PROBLEM REQUIREMENTS: Check each line of the listing below for the string "logo", and copy the ones that have it.

Start of Block

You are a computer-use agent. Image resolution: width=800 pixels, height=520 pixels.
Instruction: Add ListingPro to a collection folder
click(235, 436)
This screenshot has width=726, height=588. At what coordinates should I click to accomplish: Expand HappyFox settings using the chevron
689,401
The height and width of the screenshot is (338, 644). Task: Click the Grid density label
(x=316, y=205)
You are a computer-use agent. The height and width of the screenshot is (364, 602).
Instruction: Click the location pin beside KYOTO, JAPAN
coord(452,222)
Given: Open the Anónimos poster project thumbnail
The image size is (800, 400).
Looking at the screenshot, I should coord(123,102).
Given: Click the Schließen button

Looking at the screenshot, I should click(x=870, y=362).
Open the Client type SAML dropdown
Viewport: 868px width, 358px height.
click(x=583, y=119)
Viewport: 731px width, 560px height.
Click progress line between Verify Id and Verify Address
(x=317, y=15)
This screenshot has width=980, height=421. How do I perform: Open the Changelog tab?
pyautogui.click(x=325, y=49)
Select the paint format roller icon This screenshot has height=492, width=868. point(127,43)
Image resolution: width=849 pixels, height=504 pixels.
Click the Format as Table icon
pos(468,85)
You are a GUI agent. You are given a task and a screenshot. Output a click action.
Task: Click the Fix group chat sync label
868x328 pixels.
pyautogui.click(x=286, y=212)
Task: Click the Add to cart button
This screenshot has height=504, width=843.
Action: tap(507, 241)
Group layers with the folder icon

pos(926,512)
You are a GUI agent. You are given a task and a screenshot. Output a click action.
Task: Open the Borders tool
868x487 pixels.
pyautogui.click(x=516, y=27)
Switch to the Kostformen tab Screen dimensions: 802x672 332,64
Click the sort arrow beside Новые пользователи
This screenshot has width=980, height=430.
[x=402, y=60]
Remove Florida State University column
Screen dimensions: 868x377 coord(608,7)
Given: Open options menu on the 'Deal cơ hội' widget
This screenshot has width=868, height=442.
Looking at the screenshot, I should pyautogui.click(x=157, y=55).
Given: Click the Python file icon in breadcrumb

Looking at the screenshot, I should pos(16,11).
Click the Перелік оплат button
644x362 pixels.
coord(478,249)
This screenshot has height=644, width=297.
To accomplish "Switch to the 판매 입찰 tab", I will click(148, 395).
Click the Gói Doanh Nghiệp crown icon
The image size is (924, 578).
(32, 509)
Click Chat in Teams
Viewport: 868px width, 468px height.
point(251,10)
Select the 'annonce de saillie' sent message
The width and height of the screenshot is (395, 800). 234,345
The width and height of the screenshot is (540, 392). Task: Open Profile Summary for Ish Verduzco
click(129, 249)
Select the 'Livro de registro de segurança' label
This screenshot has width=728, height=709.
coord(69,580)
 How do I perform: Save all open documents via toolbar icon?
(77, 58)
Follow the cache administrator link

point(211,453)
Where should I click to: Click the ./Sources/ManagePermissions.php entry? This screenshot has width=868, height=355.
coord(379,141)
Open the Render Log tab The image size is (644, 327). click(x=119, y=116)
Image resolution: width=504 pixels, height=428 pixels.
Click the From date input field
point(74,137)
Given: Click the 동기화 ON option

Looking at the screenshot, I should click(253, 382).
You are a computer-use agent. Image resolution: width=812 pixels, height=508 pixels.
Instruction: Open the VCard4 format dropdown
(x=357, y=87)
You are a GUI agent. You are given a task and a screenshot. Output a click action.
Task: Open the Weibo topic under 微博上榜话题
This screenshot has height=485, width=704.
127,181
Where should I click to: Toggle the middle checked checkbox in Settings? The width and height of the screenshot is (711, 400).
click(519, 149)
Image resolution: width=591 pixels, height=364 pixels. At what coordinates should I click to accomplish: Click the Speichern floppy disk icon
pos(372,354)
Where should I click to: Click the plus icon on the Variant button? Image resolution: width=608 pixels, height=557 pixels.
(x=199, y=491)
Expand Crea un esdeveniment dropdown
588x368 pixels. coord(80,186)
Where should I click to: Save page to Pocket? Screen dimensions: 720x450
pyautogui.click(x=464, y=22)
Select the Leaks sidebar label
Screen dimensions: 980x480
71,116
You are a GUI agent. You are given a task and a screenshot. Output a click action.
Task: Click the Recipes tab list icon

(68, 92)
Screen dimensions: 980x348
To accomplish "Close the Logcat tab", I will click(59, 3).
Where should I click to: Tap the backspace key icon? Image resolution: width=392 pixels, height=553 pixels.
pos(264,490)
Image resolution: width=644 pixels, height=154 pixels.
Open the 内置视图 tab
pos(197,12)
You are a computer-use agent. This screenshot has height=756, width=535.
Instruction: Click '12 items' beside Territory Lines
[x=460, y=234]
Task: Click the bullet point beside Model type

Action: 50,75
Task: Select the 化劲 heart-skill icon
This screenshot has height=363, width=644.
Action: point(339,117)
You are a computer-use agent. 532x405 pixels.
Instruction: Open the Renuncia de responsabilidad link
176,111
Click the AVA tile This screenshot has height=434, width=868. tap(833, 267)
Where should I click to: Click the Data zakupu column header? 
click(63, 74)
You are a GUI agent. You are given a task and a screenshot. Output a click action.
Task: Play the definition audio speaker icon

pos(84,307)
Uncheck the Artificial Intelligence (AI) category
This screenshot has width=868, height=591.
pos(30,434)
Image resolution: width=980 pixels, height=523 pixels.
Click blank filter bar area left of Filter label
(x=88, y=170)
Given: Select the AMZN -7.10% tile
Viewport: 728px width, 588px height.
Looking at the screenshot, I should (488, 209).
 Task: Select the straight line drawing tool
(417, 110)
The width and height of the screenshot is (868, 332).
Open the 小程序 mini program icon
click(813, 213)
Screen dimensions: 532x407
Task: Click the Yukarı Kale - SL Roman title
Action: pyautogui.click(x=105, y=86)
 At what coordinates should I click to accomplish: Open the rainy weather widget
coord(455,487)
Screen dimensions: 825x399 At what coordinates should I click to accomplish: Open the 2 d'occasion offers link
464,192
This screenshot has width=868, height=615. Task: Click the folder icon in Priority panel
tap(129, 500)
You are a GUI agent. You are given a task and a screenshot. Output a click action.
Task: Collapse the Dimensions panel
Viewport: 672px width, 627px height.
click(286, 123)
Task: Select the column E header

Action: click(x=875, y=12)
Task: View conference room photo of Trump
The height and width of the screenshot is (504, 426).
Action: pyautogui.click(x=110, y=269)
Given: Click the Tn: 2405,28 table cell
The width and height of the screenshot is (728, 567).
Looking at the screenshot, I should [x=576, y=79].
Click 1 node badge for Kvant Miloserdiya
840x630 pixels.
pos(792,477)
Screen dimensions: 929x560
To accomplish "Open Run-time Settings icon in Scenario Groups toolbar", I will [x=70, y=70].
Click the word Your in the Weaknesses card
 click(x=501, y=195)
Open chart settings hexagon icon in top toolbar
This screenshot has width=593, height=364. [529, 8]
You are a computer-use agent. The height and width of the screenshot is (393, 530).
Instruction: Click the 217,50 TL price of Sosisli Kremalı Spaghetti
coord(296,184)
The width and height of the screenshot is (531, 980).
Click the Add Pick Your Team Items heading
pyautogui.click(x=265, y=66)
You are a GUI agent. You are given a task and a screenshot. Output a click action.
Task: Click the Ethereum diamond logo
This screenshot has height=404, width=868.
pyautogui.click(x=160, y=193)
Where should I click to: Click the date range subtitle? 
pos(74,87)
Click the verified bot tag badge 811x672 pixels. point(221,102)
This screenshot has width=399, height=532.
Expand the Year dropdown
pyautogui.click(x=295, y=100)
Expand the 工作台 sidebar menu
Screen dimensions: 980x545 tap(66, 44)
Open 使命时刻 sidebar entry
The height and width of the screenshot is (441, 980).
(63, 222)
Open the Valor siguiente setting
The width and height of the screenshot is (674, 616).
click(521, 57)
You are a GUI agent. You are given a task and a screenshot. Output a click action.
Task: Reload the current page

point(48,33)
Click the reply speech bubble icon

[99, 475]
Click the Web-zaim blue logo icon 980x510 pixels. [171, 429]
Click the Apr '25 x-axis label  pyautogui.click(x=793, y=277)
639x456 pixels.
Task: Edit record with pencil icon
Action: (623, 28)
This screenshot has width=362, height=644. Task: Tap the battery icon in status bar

End of Block

THE ANSWER:
Task: Click the Ethereum diamond logo
Click the Web-zaim blue logo icon 980x510 pixels. [171, 429]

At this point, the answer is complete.